#### SOURCE MATERIAL
····················

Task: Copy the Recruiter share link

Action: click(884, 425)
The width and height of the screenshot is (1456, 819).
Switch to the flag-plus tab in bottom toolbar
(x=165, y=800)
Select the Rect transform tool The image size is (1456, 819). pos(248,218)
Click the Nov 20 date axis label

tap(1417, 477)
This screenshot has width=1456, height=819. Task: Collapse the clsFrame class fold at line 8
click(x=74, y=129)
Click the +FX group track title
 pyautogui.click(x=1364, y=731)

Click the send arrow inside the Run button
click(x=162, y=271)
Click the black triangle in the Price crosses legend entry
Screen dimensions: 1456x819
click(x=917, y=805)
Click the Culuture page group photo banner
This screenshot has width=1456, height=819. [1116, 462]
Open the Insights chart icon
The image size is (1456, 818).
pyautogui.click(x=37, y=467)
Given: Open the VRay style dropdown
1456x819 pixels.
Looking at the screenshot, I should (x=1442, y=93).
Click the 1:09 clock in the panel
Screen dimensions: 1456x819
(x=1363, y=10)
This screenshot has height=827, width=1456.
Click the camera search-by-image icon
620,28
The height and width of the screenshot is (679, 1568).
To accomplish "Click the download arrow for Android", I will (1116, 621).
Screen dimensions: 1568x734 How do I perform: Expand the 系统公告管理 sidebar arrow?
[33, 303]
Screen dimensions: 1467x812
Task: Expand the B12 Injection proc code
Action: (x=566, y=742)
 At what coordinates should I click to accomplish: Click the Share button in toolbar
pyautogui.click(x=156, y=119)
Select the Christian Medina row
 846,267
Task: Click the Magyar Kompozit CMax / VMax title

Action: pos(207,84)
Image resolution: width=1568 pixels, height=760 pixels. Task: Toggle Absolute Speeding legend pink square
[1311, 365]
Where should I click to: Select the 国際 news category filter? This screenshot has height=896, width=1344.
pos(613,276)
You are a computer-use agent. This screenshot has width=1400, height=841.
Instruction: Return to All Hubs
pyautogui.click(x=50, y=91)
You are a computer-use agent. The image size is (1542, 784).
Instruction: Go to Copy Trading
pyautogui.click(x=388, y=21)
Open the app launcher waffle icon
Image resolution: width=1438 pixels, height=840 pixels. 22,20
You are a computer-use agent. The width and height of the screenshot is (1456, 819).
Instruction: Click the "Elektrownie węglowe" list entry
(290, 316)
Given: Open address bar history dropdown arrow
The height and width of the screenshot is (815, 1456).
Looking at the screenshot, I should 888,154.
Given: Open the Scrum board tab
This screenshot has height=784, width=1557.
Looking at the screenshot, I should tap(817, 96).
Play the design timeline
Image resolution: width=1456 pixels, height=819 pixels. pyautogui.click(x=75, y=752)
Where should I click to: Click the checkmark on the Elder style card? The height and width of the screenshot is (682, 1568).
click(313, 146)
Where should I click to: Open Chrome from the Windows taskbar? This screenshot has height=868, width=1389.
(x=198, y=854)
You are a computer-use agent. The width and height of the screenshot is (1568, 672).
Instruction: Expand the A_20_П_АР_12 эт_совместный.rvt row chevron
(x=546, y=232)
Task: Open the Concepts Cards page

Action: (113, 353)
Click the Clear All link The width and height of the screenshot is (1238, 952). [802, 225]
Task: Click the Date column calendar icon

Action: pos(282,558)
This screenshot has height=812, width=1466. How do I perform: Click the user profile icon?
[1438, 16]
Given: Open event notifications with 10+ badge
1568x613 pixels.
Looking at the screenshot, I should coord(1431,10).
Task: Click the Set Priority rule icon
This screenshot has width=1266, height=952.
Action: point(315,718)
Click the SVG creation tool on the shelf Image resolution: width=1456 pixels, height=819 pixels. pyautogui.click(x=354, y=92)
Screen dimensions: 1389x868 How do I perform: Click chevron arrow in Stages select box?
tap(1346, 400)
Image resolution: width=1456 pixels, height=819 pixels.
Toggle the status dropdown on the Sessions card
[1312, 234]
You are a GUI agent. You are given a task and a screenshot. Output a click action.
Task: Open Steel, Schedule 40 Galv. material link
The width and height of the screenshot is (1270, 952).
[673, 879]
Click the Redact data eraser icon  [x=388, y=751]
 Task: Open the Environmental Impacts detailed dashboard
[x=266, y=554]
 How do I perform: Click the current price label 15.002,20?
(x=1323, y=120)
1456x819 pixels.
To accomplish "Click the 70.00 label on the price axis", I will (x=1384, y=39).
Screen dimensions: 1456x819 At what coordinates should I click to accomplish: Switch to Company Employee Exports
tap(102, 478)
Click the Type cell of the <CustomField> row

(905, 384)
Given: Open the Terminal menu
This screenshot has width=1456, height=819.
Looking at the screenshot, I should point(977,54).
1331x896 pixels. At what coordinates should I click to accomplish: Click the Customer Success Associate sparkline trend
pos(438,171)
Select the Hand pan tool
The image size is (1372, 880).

····················

#### TRY IT
How many of the lines above hold "agent"? Answer with only the number.

#### WRITTEN RESPONSE
5